This feature was inspired by one of my users who owns more than 60 Hamilton watches and uses Watch Case to manage his collection for quite some time now. While in my opinion, every watch is unique, sometimes it might be easier and faster if you could re-use the fields structure and some of the information while adding new pieces to your collection.
Attached screenshots should give you an idea how this feature works. It starts with having at least one watch in Watch Case.
You can modify pretty much all visible fields that I pre-defined for you. You can update labels of those fields, add new ones, hide them or remove fields you don’t need.
Form editing will a topic for one of my next blog posts so let’s focus on the Templates feature.
Templates can be added through the Control Panel and the only field you need to fill out is the name of your new template. There are a few granural settings for more control but the name is the only required one.

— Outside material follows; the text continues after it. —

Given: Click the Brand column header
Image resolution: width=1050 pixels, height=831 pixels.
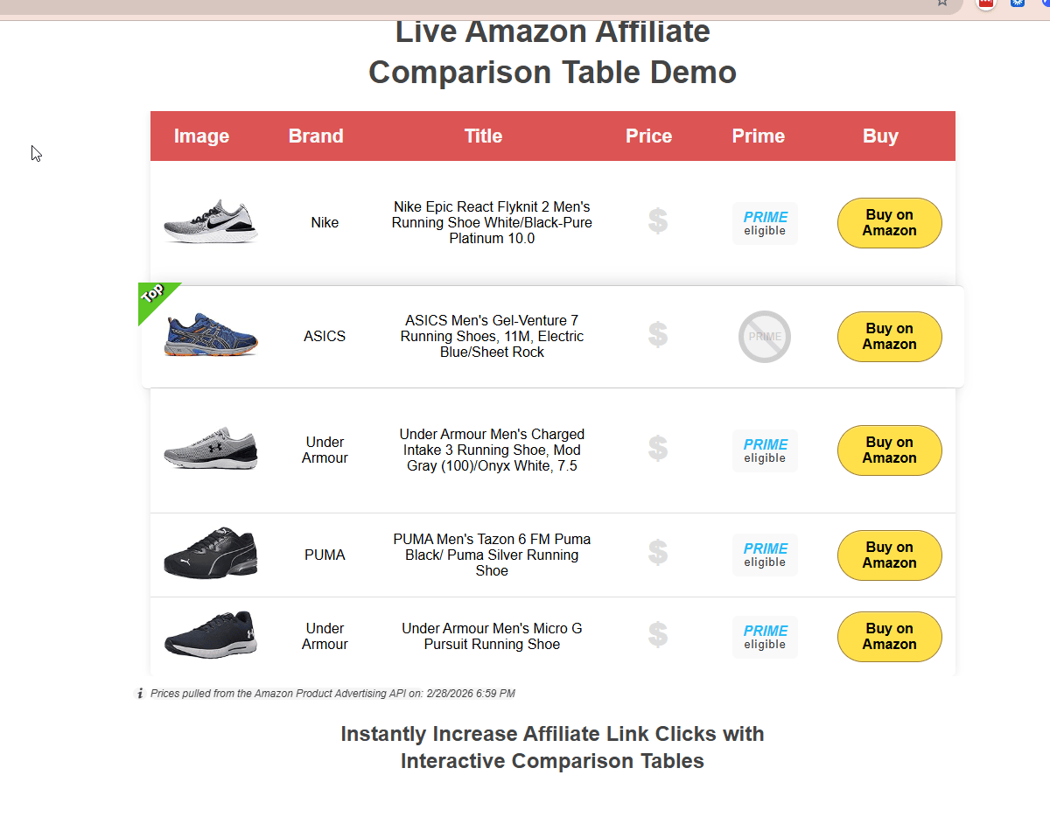Looking at the screenshot, I should [x=316, y=136].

Once you save your new template, using it is easy. Each time you’re adding a new piece to your collection, you will see a small menu with all of templates in it. Templates can be managed in the Template manager.

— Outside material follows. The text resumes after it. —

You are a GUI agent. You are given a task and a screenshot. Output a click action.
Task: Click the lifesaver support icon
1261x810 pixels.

Why do I think templates are important for Watch Case users? Well allow me for a short digression to make my point.
When I started collecting my watches, I kept all the information in an Excel file. And as much as it wasn’t too hard to add new pieces… I had hard time starting it. I wasn’t sure what type of information I would like to save for later. Should I focus on the information about the model, the brand, the movement, the history of the brand or the measurements of the watch? We all know that each criteria can be its own rabbit hole.
And in fact the multitude of options is the cool part about our collections. Each one is unique and focuses on different aspects of watchmaking.
I wanted to build an app that doesn’t restrict you only to store what I think is important about your pieces. New templates can be completely wild and instead of focusing on the usual info like the brand of your watch or some basic information about its origin and the type of the movement, you can add fields to store information about the case type and its measurements, the complications your watch has or straps you find appropriate to wear with it. Go crazy with it and I’m sure collectors of vintage Rolexes will focus on different aspects than Casio Mudmaster lovers.
I would love to see screenshots of how others use Templates.